Testo di Alessandro Di Meo. Le immagini, prese da un drone, di Di Meo e Stefano Vitali
Il silenzio. La cosa che colpisce di più della Roma al tempo del Coronavirus è il silenzio.
Le città deserte sono lo specchio della battaglia in corso; l’atmosfera è spettrale ed è impossibile abituarsi questo scenario surreale, che è già storia.
In molti nei primi giorni di lockdown sono stati tentati di andare a vedere Roma deserta. Ma la realtà è che a girare per la città ci si sente soli; soli come Giordano Bruno a Campo de' Fiori, abituato da secoli ad essere circondato di vita, rumori, odori e oggi immobile in un silenzio irreale.
Se non fosse per le poche persone che ancora si incontrano in strada, ricordi lontani di un mondo che non c’è più, ci si sentirebbe sopraffatti da tanta grandezza. Oggi le stesse mura incutono timore. E i gabbiani sono i padroni delle vie del centro, affamati e rumorosi, gli unici ad "urlare" tra fontane, chiese e sanpietrini.
Roma in questi giorni è pulitissima, un gioiello che splende. Ed è l’ennesima prova che la sporcizia, la sciatteria, l’abbandono, non sono solo colpa della politica ma responsabilità diretta di chi ci vive senza rispettarla. Sarebbe bellissimo, quando tutto questo sarà finito, riuscire a mantenere questo livello di pulizia. E sarebbe fantastico anche riuscire a rispettare le file: ora sappiamo che si può fare, qualcosa abbiamo imparato. L'anfiteatro Flavio ha visto signori e gladiatori, plebei e senatori.

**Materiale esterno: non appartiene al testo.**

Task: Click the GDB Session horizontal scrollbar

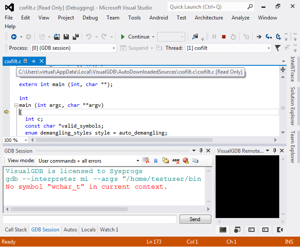Action: coord(107,209)
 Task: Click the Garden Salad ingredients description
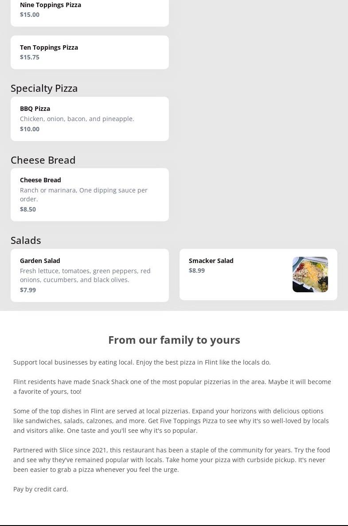[x=85, y=275]
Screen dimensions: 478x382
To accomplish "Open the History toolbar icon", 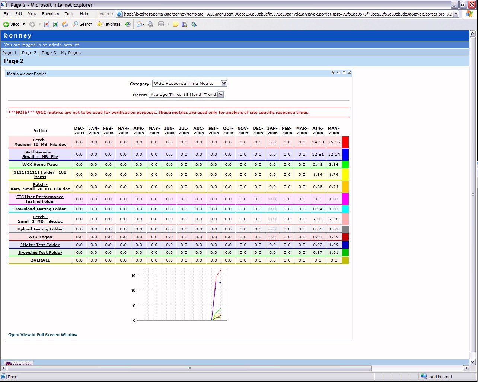I will [128, 24].
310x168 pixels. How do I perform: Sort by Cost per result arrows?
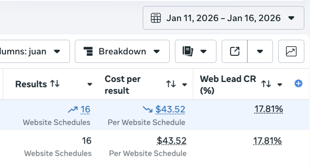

Era già lì durante la grande peste nera del 1300, la Spagnola dei primi anni del 1900, l'influenza Asiatica nel 1957, l’influenza di Hong Kong nel 1968, la Sars nel 2003 e la cosiddetta 'Suina' nel 2009. Era lì da millenni e sarà ancora lì quando si potrà uscire di nuovo di casa. Sarà lì per festeggiare con tutta Italia quando, forse con qualche timore, torneremo ad abbracciarci.